Si la durée prévisible de la double résidence est supérieure à 15 jours, la prise en charge des frais supplémentaires d'hébergement et de nourriture du salarié engendrés par sa double résidence seront remboursés, par application d'un forfait fixé à :
  • 80 euros nets par jour ouvré travaillé pour le Groupe 1 tel que défini à l’article 2.1.4 du présent accord ;
  • 65 euros nets par jour ouvré travaillé pour les Groupes 2 et 3, tels que définis à l’article 2.1.4 du présent accord ;
  • 45 euros nets par jour ouvré travaillé pour les Groupes 4 et 5, tels que définis à l’article 2.1.4 du présent accord.


Ce forfait global sera versé quel que soit le type d'hébergement choisi.

Le salarié peut toutefois, dès le premier jour de double résidence temporaire, opter pour l'application du forfait ci-dessus prévu. Dans ce cas, les dispositions prévues concernant les 15 premiers jours calendaires de double résidence (frais réels) ne s'appliquent pas.

Par ailleurs, l'entreprise remboursera, sur justificatifs et sur paye, un voyage Aller-Retour hebdomadaire sur la base du billet SNCF (1ère classe) ou, en cas d’utilisation par le salarié de son véhicule personnel, les frais kilométriques engagés pour lui permettre de rejoindre sa famille. Les frais de péages autoroutiers s’il y a lieu ne seront pas pris en charge par l’entreprise.

Ce droit au voyage pourra être transféré au conjoint ou à un enfant à charge pour le trajet du lieu de résidence familiale initial au lieu de résidence temporaire du salarié. En cas de voyage d'une durée supérieure à 6 heures, l'entreprise pourra prendre en charge un billet d'avion.

Au regard de la législation actuelle, il est convenu que ces remboursements s'entendent comme bruts de charges sociales.


  • Cas des salariés locataires à l'origine

Pour les salariés locataires de Ieur logement d’origine, l'entreprise fournira au salarié une attestation en vue de réduire, comme le permet la Ioi, la durée du préavis nécessaire pour quitter ce logement, de façon à favoriser l'emménagement dans le nouveau domicile.

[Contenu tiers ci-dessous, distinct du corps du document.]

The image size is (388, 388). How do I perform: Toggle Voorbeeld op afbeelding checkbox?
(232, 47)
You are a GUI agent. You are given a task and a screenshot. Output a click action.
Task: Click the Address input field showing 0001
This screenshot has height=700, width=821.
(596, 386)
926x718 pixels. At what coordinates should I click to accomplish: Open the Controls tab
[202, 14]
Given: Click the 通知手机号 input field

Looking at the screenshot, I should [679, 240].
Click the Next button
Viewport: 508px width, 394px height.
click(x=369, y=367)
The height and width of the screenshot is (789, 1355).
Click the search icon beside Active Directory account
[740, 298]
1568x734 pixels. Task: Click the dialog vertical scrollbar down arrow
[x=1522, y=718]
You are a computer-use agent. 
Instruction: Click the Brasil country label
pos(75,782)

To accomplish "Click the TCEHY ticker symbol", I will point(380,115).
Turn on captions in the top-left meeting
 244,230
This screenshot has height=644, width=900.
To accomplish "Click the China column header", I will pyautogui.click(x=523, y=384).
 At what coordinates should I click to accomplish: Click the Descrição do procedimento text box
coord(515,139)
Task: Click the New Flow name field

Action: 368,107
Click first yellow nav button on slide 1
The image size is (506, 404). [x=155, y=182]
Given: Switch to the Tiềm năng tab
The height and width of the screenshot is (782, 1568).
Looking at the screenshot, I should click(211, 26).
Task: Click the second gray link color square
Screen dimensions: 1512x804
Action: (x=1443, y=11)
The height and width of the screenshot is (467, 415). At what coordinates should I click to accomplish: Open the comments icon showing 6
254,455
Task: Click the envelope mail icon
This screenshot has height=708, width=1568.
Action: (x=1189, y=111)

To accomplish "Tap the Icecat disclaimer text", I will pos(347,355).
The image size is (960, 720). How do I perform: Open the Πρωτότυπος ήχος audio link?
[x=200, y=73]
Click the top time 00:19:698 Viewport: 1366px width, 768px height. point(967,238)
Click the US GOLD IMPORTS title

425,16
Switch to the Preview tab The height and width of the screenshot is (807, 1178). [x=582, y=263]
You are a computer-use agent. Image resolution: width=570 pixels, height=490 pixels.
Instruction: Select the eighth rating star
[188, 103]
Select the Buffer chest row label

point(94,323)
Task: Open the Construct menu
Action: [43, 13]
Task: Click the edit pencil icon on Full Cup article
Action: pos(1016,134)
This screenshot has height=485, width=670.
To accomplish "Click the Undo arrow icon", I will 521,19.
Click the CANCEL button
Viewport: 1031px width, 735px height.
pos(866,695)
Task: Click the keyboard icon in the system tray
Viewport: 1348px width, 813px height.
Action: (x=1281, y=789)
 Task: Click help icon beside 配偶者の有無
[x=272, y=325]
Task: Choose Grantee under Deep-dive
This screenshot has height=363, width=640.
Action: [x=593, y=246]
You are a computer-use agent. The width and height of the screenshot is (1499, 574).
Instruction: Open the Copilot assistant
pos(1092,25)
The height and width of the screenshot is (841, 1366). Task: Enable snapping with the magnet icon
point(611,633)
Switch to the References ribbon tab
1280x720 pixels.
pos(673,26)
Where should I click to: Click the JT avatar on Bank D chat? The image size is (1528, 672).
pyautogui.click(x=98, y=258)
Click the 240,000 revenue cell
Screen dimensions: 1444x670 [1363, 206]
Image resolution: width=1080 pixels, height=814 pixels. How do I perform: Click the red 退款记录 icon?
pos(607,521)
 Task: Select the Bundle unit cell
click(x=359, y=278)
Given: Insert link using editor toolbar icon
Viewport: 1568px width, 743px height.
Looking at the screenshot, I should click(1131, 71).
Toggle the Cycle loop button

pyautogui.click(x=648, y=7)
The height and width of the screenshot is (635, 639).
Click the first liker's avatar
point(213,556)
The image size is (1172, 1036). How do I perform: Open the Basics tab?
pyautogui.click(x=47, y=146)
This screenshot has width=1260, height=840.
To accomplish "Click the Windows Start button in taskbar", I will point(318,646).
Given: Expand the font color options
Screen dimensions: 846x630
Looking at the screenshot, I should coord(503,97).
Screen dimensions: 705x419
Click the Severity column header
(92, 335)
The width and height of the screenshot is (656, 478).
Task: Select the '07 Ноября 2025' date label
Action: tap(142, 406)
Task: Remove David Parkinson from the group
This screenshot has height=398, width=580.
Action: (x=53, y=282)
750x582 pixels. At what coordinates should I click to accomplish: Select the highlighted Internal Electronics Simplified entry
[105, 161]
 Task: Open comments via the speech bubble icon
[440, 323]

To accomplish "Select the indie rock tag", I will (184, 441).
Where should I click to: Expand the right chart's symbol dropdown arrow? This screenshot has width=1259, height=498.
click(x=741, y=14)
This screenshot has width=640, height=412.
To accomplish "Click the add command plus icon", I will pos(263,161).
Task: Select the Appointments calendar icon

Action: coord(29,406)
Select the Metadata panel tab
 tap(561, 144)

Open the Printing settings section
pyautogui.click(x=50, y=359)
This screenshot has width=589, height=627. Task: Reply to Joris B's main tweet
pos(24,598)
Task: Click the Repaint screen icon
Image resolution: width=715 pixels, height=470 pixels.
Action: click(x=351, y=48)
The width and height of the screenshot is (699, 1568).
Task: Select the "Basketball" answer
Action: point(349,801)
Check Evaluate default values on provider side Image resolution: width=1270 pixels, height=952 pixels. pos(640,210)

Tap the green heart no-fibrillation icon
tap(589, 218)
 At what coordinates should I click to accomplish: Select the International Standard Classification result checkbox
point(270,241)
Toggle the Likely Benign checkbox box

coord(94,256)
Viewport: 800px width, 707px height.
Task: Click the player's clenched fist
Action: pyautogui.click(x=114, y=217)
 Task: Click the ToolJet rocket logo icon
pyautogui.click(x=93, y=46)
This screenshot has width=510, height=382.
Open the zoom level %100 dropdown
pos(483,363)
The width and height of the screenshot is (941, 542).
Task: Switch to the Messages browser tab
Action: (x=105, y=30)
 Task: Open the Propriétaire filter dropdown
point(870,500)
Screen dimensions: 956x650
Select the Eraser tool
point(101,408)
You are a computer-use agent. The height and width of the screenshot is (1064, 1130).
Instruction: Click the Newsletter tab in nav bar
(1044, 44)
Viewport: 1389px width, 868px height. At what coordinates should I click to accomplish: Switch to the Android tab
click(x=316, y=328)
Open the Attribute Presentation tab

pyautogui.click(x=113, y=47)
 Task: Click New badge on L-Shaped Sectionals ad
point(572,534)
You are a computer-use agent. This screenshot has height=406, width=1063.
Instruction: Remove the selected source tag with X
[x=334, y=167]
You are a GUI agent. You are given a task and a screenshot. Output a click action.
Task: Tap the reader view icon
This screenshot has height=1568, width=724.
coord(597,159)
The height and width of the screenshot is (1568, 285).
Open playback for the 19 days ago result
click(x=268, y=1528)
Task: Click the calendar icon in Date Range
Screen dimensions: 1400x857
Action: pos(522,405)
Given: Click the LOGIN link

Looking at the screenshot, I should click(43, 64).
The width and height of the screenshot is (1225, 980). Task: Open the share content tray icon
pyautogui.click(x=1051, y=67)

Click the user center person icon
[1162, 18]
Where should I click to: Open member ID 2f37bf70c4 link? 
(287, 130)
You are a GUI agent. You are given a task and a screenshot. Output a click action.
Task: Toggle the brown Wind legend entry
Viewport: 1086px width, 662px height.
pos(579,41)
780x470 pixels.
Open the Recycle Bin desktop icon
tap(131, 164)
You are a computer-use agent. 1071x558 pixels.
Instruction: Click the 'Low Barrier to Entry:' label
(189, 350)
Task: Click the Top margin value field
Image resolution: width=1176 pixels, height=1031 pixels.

Article 2.1.3 : Prise en charge des frais de déménagement

Les frais liés au changement du lieu de résidence du salarié seront pris en charge par l'entreprise d'accueil afin que le déménagement n'entraîne pas de coûts supplémentaires pour le salarié muté.

Cette prise en charge sera effectuée dans la mesure où la mobilité implique un changement du lieu de résidence du salarié pour se rapprocher de façon significative de son nouveau lieu de travail, au sens du présent article 2.1.


  • Remboursement du déménagement

La procédure de prise en charge des frais liés au déménagement s’effectuera sur la base du cahier des charges défini par la société.


  • Frais de garde meuble

Par ailleurs, si le salarié est amené à assumer des frais de garde-meuble, ceux-ci seront pris en charge par l'entreprise, sur présentation des justificatifs, dans la limite d'un plafond de 500 euros nets par mois et pour une durée de 6 mois maximum.

  • Jours de déménagement

Dans le cadre du présent article 2.1, le salarié pourra bénéficier, sur justificatif, d’une autorisation exceptionnelle d’absence de trois jours ouvrés consécutifs. Cette absence sera assimilée à du temps de travail effectif et donnera lieu au maintien intégral de la rémunération, sans incidence sur les droits à congés ou à ancienneté.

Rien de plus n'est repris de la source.